* _Indicazioni e requisiti_
Prosegui il brano sul VII congresso di Rifondazione, riprendendolo subito dopo l'ultima frase riportata.

* _Brano di partenza_
-------------------------
Home > Valorizzare il saper fare, tra autonomia e vocazione unitaria

Valorizzare il saper fare, tra autonomia e vocazione unitaria

Publie le giovedì 19 giugno 2008 par Open-Publishing

Rifondazione: VII congresso

Valorizzare il saper fare, tra autonomia e vocazione unitaria

di Aurelio Crippa, comitato politico nazionale

Il popolo delle sinistre, senza possibilità d’appello, ha bocciato il progetto de La Sinistra l’Arcobaleno, partito unico della sinistra, con una presenza comunista relegata a tendenza culturale (dire, ancor oggi, che nessuno pensava/voleva lo scioglimento del Prc è ipocrisia).

Parla, la disfatta elettorale, storica, anche di un’avversione forte al leaderismo, alla personalizzazione, per un "far politica" con democrazia e partecipazione solo conclamate, basata su suggestioni immaginifiche, sulla liquidazione della nostra storia ed identità (non tutta la nostra storia va assolta, ma tanto meno va buttata via, estirpandone le radici; i giudizi vanno storicizzati).
-------------------------
* _Dati raccolti_
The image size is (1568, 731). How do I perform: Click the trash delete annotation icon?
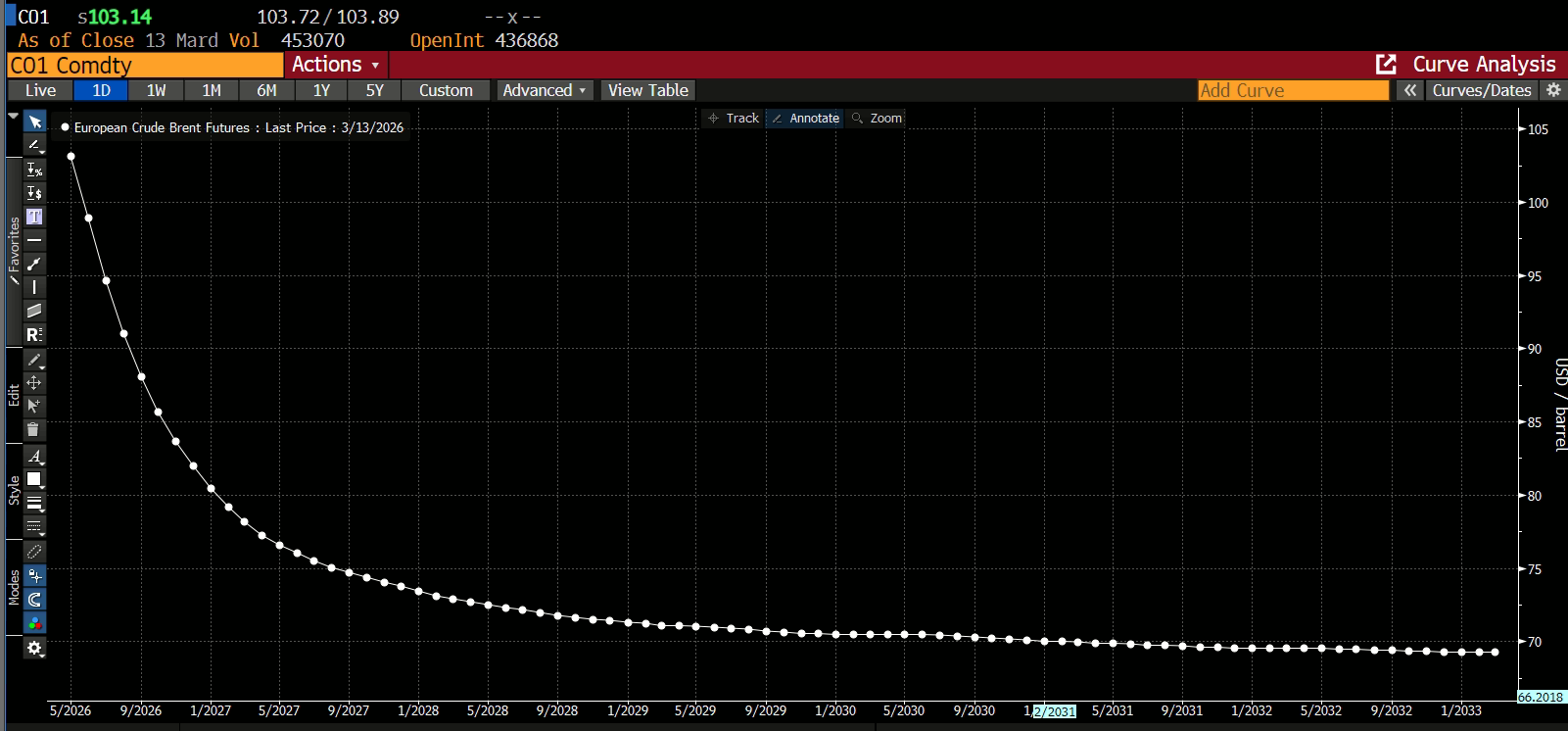34,430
-------------------------
* _Soluzione proposta_
Per "risalire" non c’è bisogno di alcuna ricerca autoassolutoria, di nuovi miti, condottieri, soprattutto se hanno dimostrato di non saper leggere la realtà.

Ci vuole modestia ed umiltà, reciproco ascolto, riattivare vita democratica e partecipazione, "rifondare" la discussione a tutti i livelli, mortificata da una concezione oligarchica del modo di far politica ed essere organizzazione.

Il ritorno alla politica (polis): il nostro "essere" coniugato con i bisogni del mondo del lavoro, delle nuove generazioni, del Paese reale (salari e pensioni, dimenticati, tornino al centro dell’iniziativa).

Va intrapresa una controffensiva culturale contro il disegno delle destre e non solo, di decretare il trionfo dell’ideologia liberista, per cui il capitalismo è l’approdo della storia e far apparire, il metterlo in discussione, non credibile, non praticabile, persino non desiderabile.

La condizione: "valorizzare il saper fare" che c’è nel Partito e nella sinistra, non altro.

Non ho apprezzato l’autocandidatura, appresa dalla stampa, di Nichi Vendola a segretario: concezione leaderistica, personalistica, del far politica, volontà per un congresso/referendum sulla/sul segretaria/o.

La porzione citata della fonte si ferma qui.